Note, you can use find_a_default_input_device_index to find an input device index for you automatically. That's what happens if you don't specify any inputs to LiveWf(). But don't trust that it will work every time. It's behavior may change, but right now, it just looks for the first name with word "microphone" in the list of names, and if that's not found, the first containing "mic".

from taped import find_a_default_input_device_index
input_device_index = find_a_default_input_device_index()

So Basically...

Gives you access to your microphone as an iterator of numerical samples.

>>> from itertools import islice
>>> from taped import LiveWf
>>>
>>> with LiveWf() as live_wf:
...     first_sample = next(live_wf)  # get a sample
...     second_sample = next(live_wf)  # get the next sample
...     ten_samples = list(islice(live_wf, 7))  # get the next 7 samples, using itertools.islice
...     a_3_6_slice = live_wf[3:6] # skip 3 samples and get 3 more (so up to 6), using [.] instead of islice
...     downsampled = live_wf[0:10:2]  # take every other sample (i.e. down-sampling) using [.]
>>> first_sample
-323
>>> second_sample
-1022
>>> ten_samples
[-1343, -1547, -1687, -1651, -1623, -1511, -1449]
>>> a_3_6_slice
[-1323, -1322, -1274]
>>> downsampled
[-1263, -1272, -1220, -1192, -1168]

From there, the sky is the limit.

For instance...

Record and display audio from a microphone

from taped import LiveWf, disp_wf
from itertools import islice

def record_and_display_audio_from_microphone(n_samples=10000, sample_rate=22050):
    with LiveWf(sr=sample_rate) as live_audio_stream:
        wf = list(islice(live_audio_stream, n_samples))
    return disp_wf(wf, sample_rate)

record_and_display_audio_from_microphone()

image

Record and save audio from microphone

from taped import LiveWf, disp_wf
import soundfile as sf  # pip install soundfile (or get your waveform_to_file function elsewhere)

def record_and_save_audio_from_microphone(filepath='tmp.wav', n_samples=10000, sample_rate=22050):
    with LiveWf(0, sr=sample_rate) as live_audio_stream:
        sf.write(filepath, 
                 data=list(islice(live_audio_stream, n_samples)), 
                 samplerate=sample_rate)

record_and_save_audio_from_microphone('myexample.wav')

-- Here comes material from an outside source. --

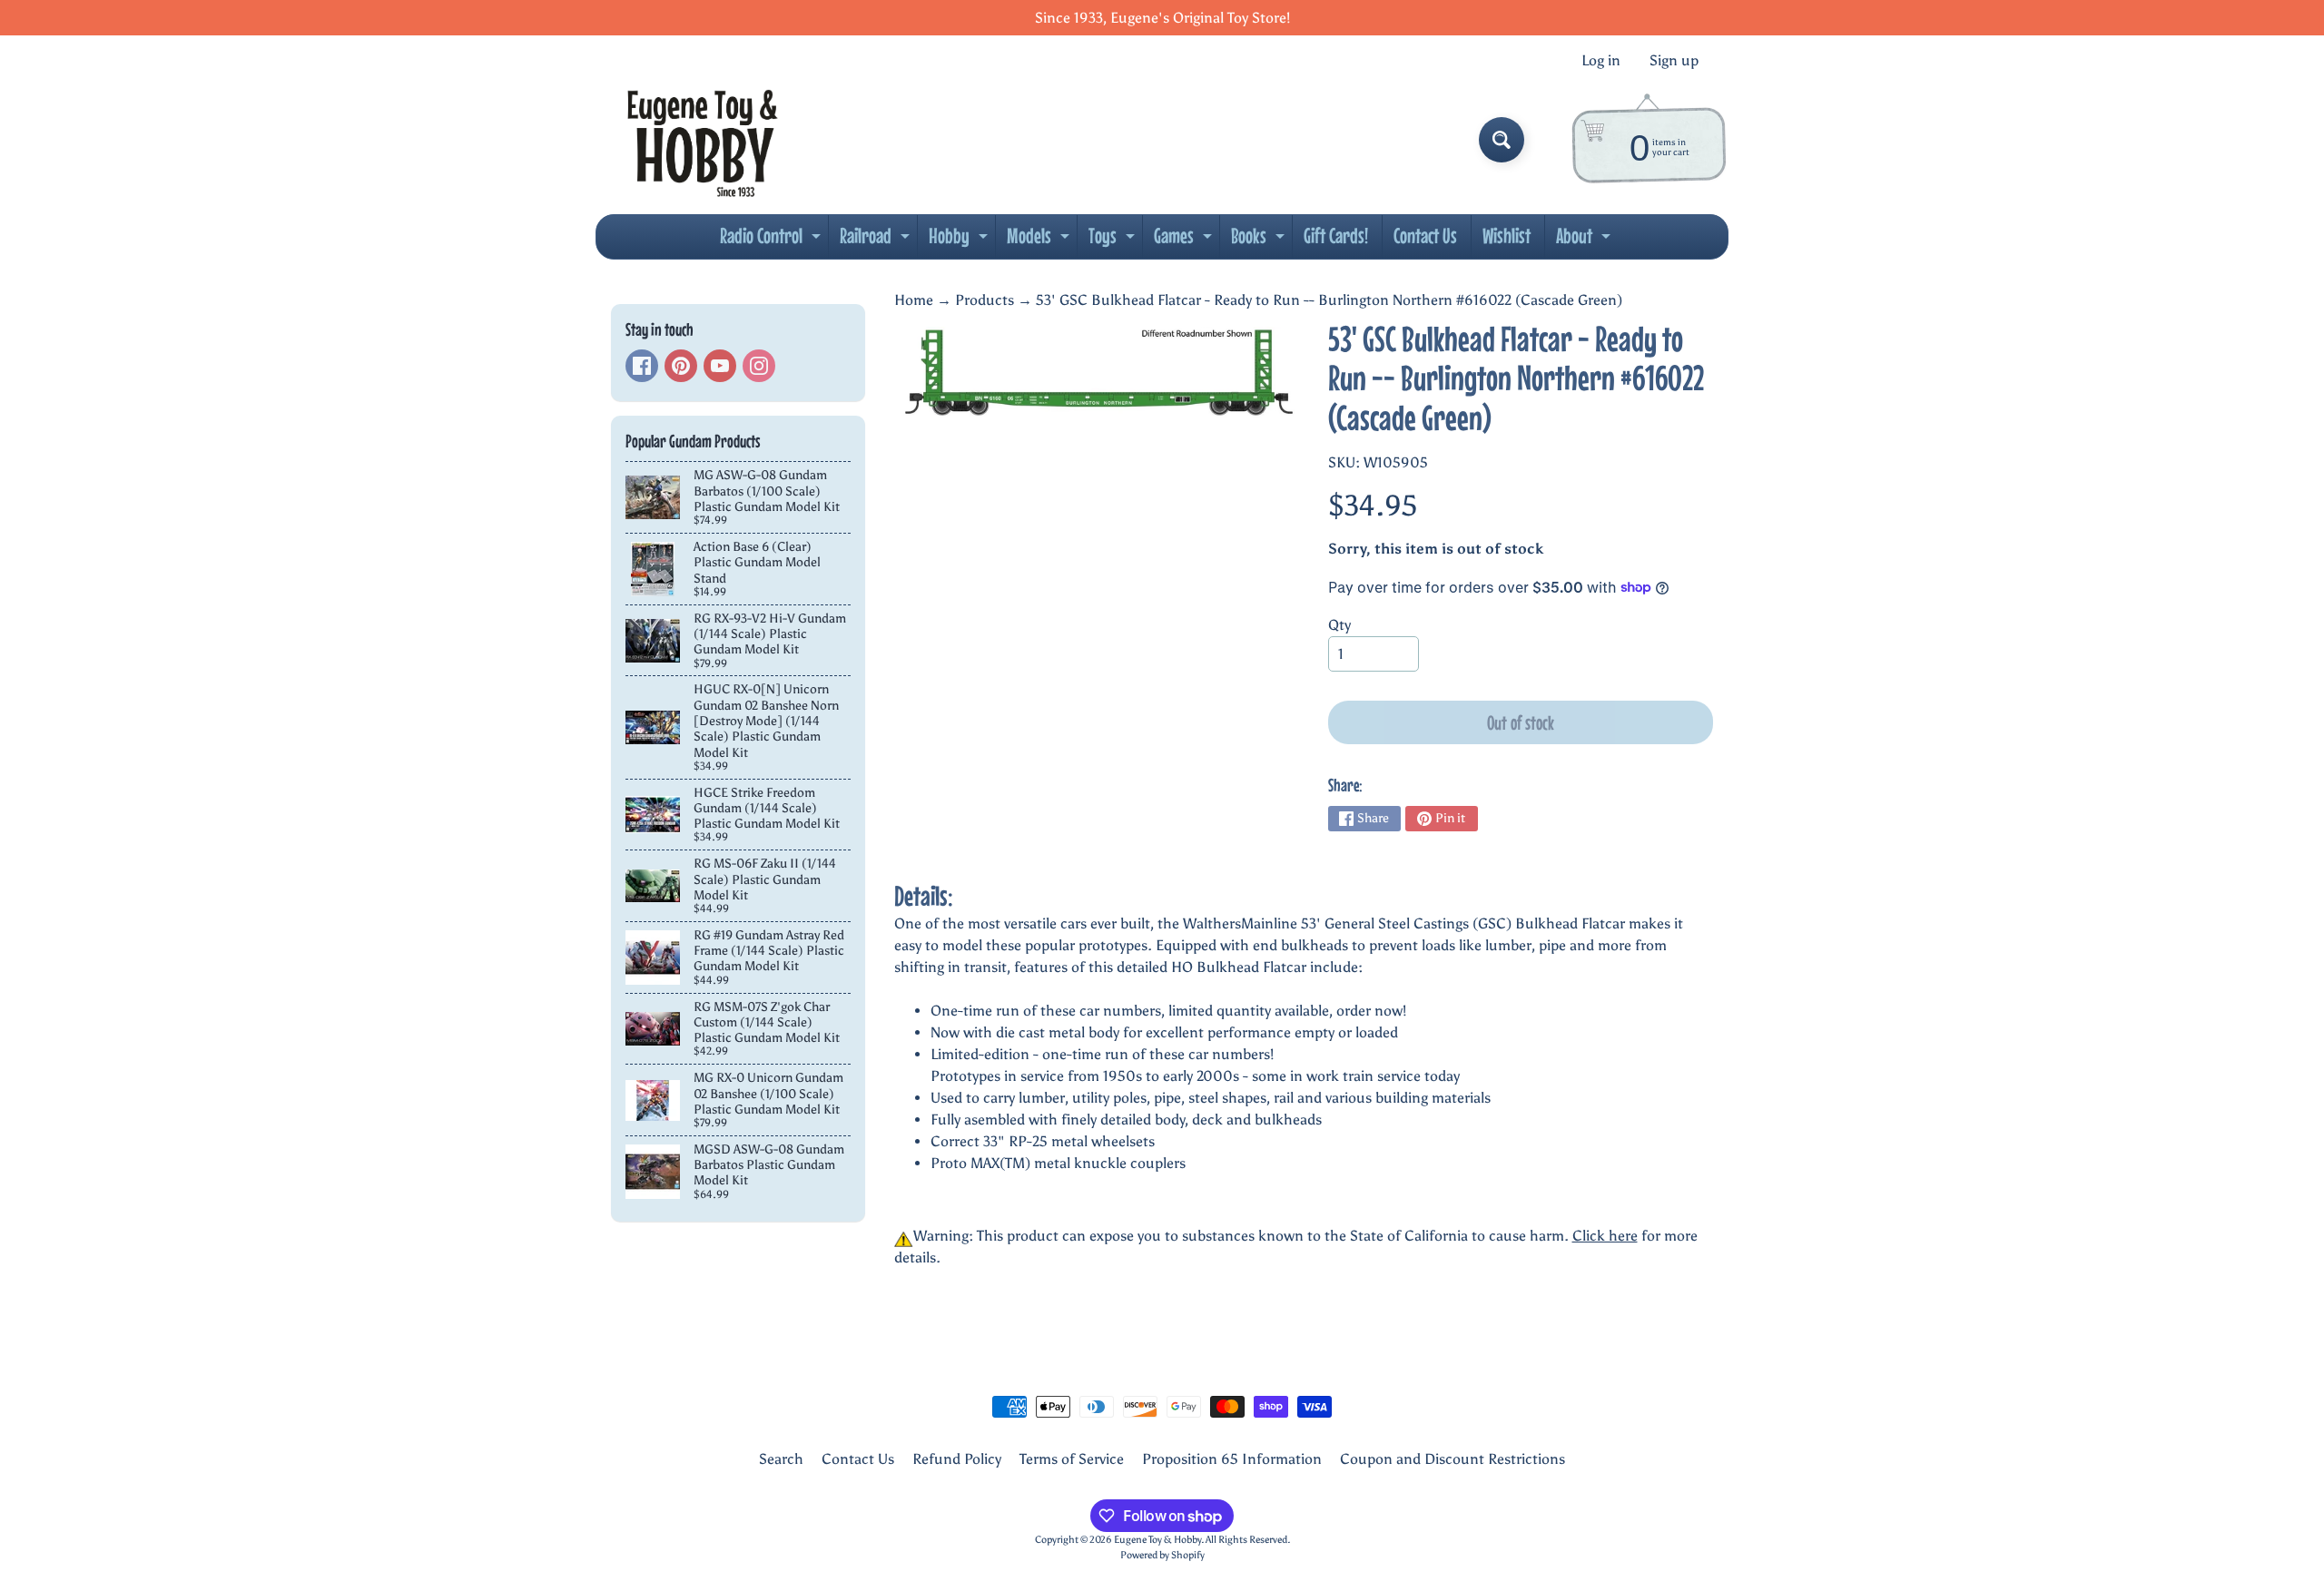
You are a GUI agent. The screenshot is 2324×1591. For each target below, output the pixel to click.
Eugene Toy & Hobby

# now read that file and display the sound
wf, sr = sf.read('myexample.wav')
disp_wf(wf, sr)

image

A few more details

taped uses a layered approach.

The LiveWf class you know (and already love) is actually the forth of the following stack of layers:

  • BufferItems: Provides the items from an audio sensor (also called a mic!); namely the bytes, but also other useful information, such as timestamps (system and sensor).
  • ByteChunks: Provides chunks of bytes from the mic. Essentially, extracts the bytes that the BufferItems items give you.
  • WfChunks: Provides numerical waveform chunks; by default in the format of numpy.array int16 integers.
  • LiveWf: Gives you access to a fixed size buffer of the recent history of audio, in waveform format. Essentially, the WfChunks chained together in one continuous (but live/dynamic) array.

Defining a waveform "displayer": if you want to display audio as a spectrogram, and actually play it (in a jupyter notebook), pip install hum.

from contextlib import suppress

try:
    from hum import disp_wf
except ModuleNotFoundError:
    import matplotlib.pylab as plt
    disp_wf = plt.plot

Let's get an input_device_index to use throughout our demo.

from taped import find_a_default_input_device_index

input_device_index = find_a_default_input_device_index()

BufferItems

BufferItems gives you a stream of 5-tuples containing sensor bytes, along with other information (timestamp etc.) that stream2py, which wraps PyAudio (itself a wrapper of PortAudio) gives us.

If you're okay with the high level interfaces that taped offers, you may want to skip this BufferItems section. But if you want (or need) to peep under (the first level of) the hood, here's what BufferItems is about.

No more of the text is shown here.